[START OF Information shown]
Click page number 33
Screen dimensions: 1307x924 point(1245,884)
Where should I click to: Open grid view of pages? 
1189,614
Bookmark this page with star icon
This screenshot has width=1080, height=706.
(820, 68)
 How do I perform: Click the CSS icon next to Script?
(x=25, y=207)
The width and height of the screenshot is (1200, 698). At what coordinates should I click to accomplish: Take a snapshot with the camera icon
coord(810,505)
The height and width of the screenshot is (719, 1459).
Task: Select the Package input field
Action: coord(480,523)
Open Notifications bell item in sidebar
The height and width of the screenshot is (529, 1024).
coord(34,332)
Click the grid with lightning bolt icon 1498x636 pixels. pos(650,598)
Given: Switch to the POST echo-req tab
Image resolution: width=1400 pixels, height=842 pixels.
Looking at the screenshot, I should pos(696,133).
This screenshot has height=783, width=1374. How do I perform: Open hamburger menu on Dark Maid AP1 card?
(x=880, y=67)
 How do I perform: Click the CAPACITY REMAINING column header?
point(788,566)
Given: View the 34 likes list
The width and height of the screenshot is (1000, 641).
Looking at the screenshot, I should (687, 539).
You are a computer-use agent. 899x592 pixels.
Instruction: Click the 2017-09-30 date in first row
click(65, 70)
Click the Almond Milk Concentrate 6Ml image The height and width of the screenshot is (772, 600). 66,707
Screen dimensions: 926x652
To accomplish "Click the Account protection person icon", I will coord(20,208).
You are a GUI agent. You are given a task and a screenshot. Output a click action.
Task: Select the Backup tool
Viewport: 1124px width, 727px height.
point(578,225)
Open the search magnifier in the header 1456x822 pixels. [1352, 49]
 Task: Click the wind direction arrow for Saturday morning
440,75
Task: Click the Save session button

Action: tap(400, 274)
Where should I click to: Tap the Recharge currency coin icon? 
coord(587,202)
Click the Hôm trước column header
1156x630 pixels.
[END OF Information shown]
Copy all of the entries above line for line, without changing anything.

Click page number 33
Screen dimensions: 1307x924 point(1245,884)
Where should I click to: Open grid view of pages? 
1189,614
Bookmark this page with star icon
This screenshot has width=1080, height=706.
(820, 68)
 How do I perform: Click the CSS icon next to Script?
(x=25, y=207)
The width and height of the screenshot is (1200, 698). At what coordinates should I click to accomplish: Take a snapshot with the camera icon
coord(810,505)
The height and width of the screenshot is (719, 1459).
Task: Select the Package input field
Action: coord(480,523)
Open Notifications bell item in sidebar
The height and width of the screenshot is (529, 1024).
coord(34,332)
Click the grid with lightning bolt icon 1498x636 pixels. pos(650,598)
Given: Switch to the POST echo-req tab
Image resolution: width=1400 pixels, height=842 pixels.
Looking at the screenshot, I should pos(696,133).
This screenshot has height=783, width=1374. How do I perform: Open hamburger menu on Dark Maid AP1 card?
(x=880, y=67)
 How do I perform: Click the CAPACITY REMAINING column header?
point(788,566)
Given: View the 34 likes list
The width and height of the screenshot is (1000, 641).
Looking at the screenshot, I should (687, 539).
You are a computer-use agent. 899x592 pixels.
Instruction: Click the 2017-09-30 date in first row
click(65, 70)
Click the Almond Milk Concentrate 6Ml image The height and width of the screenshot is (772, 600). 66,707
Screen dimensions: 926x652
To accomplish "Click the Account protection person icon", I will coord(20,208).
You are a GUI agent. You are given a task and a screenshot. Output a click action.
Task: Select the Backup tool
Viewport: 1124px width, 727px height.
point(578,225)
Open the search magnifier in the header 1456x822 pixels. [1352, 49]
 Task: Click the wind direction arrow for Saturday morning
440,75
Task: Click the Save session button

Action: tap(400, 274)
Where should I click to: Tap the Recharge currency coin icon? 
coord(587,202)
Click the Hôm trước column header
1156x630 pixels.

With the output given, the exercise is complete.